Since I read your question for the first time, the feeling was bothering me that the approach you want to take is invalid. I have been thinking about a solution since then and now see the need to supply an answer. However, that might not be the answer you would like to have, some critical points also due to missing information in your question.
In one sentence: you will make up (fake) read alignments, indirectly claiming that reads map in a position of genome B, while they in fact don't align there and could only be aligned to genome A.

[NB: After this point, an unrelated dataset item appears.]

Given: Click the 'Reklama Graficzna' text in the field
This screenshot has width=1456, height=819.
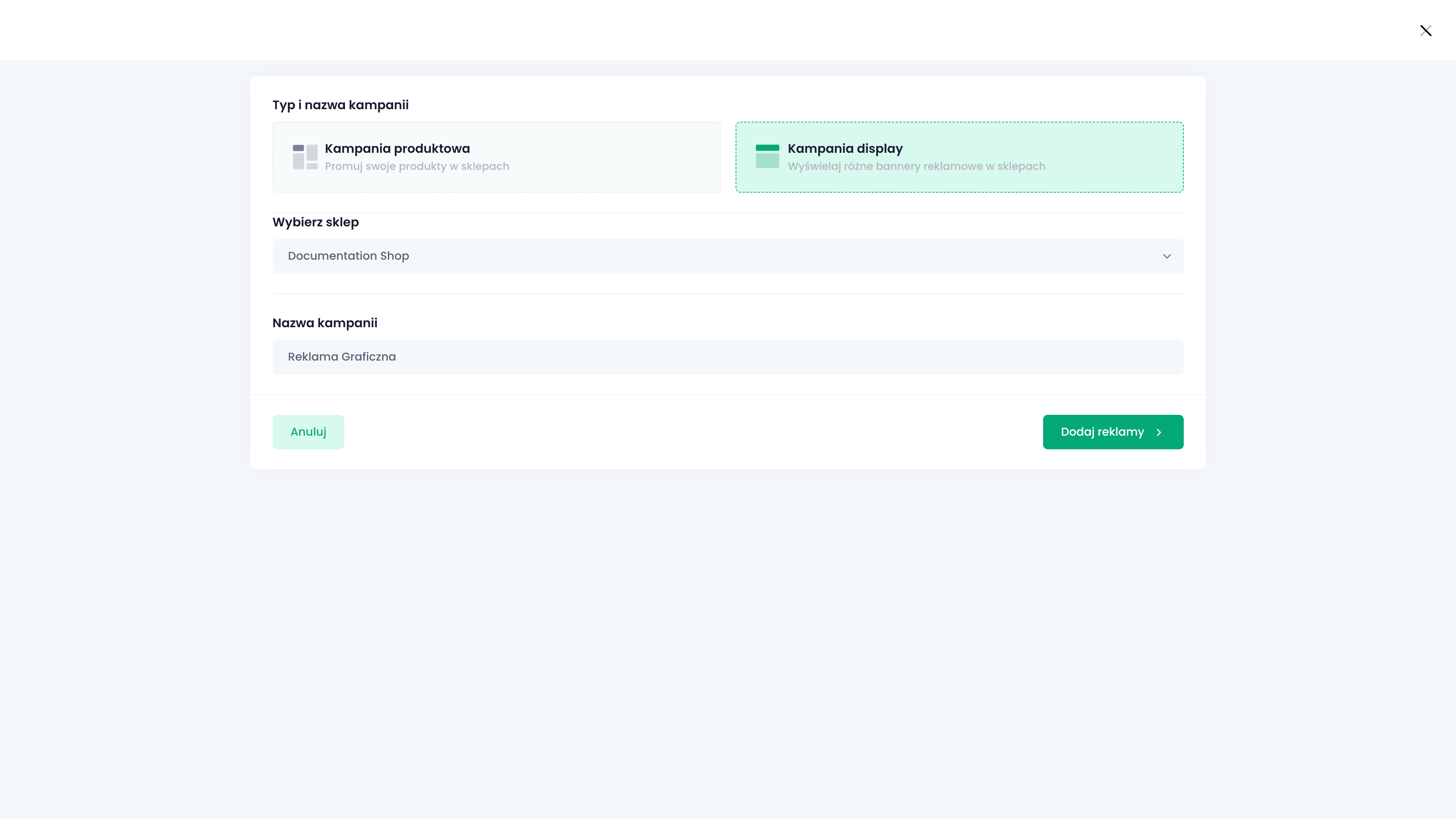Looking at the screenshot, I should pyautogui.click(x=341, y=357).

First, I have to question your statement:
Genome A and genome B are too
different to align the short reads
from A straight to genome B, but close
enough that I can align most of the
thousands of assembled contigs from
genome A to genome B
How can you possibly claim that with only trying bwa? And what is the real distance between those genomes, what is the sequence identity, and what is the degree of genome rearrangements/syntheny?

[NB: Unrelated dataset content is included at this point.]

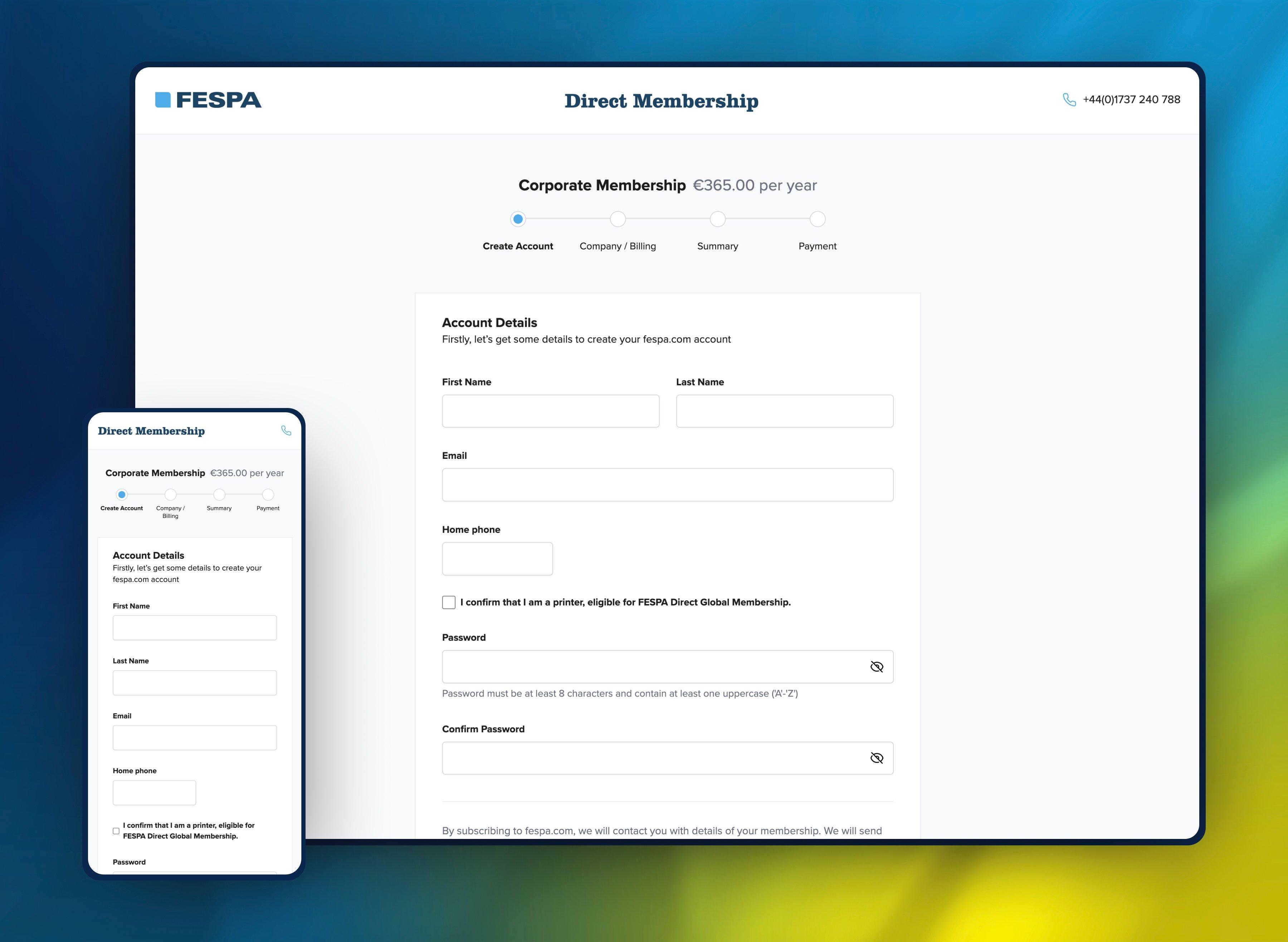Tap the mobile Payment step circle
The height and width of the screenshot is (942, 1288).
coord(268,494)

One of the core problems of your approach is using bwa to align the reads. bwa has low sensitivity, especially when it comes to more different sequences. So, try a more sensitive aligner first to map the reads directly, eg. bfast, blat, mosaic, novoalign, lastz, or try LAST (thanx to darked's comment).

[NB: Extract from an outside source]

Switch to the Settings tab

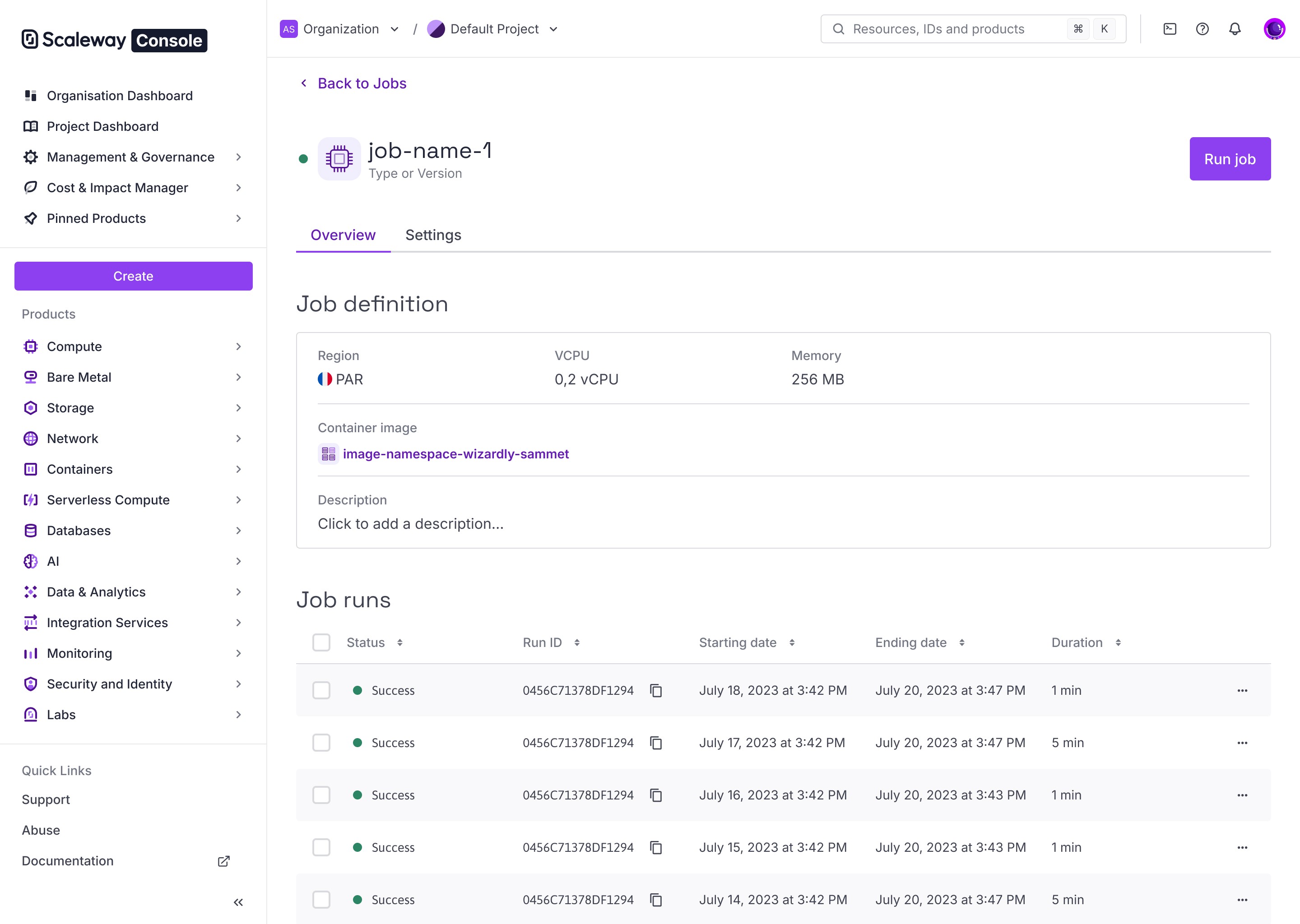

Why is the mapping approach invalid? There are two approaches I could think of:
-
globally align whole contigs of genome A against Genome B (pretty much treating it like a large short read), yielding one mapping coordinate, ambiguity asside, for the contig of A in genome B.
-
locally align the contigs such that partial contigs of A, with minimum sequence identity cut-off, within a contig can be aligned to a region in B, yielding possibly a set of genomic coordinates in B per contig.
Both approaches have in common that they don't deal with ambiguities, and that is a big deal.
Then, I claim that approach 1 in invalid and will create bogus mapped coordinates of reads, assigning them to regions where definitely do not align.
Only one example of what could go wrong: Imagine the following situation, a contig of genome A, consisting of three regions R1, R2, R3 of high sequence conservation (think of that for example as three highly conserved genes). All these regions are present in genome B as well (R1', R2', R3'), but due to a rearrangement, R2' is replaced by R4' and relocated to a different position. Now, following your relatively low sequence-identity threshold R1,R2,R3 -> R1',R4',R3'. Now for genome A, you got a lot of reads for R2, which now will be assigned to R1',R4',R3' but they will be assigned to region R4', where they definitely do not belong to.
Based on the above, the second approach would be much better, that would be best accomplished by a bidirectional best blast hit between the genomes (with eg. identity cut-off 90%), and then mapping those regions. Would also need to treat ambiguities somehow, and again bwa is not the tool of choice.
However, if stretches of high sequence similarity existed, then the reads would possibly also align there directly.
Conclusion: Before thinking about how to technically perform an analysis, we have to think more about the validity of the approach. Lacking some important pieces of information, the above couldn't be the final word there. I consider mapping read alignments between distant genomes problematic. The risk is to build up the impression (or tricking yourself into believing) that there exist alignments where in fact they couldn't be aligned, and that ambiguities go unnoticed. Only alignments that can be found and proven are valid alignments, if your reads don't align, yes, then they don't align.
Try more sensitive tools to align reads directly.
Why not re-align the reads to the new reference?
What do you use for genome A vs genome B alignment? What is the format of the output? Not sure about your genome, but often one can get MAF file where multiple regions of A map to multiple regions of B.
what do you mean by 'projection of coordinates' to the new contigs and in what way is that different than mapping the reads to the new contigs?
this would be easier if there were clear rules about dealing with ambiguities - multiple hits and converging hits
Genome A and genome B are too different to re-align the short reads from A straight to genome B.
@Jeremy Leipzig: Supposing one has already dealt with most of them using "bwa aln" to map the short reads and "bwa bwasw" to map the contigs, I would be happy to just copy the whole lot on the other coordinates.
@avilella, if you can write out the specifics of how you want this method to work then I can probably implement it for you (most likely in R) and get this question answered within 6 days.
I've now added an example dataset using lastz for mouse contigs against human chromosomes. From the lastz soft sam I created a bam. In parallel, I created the bam pileup of the mouse reads into the mouse contigs.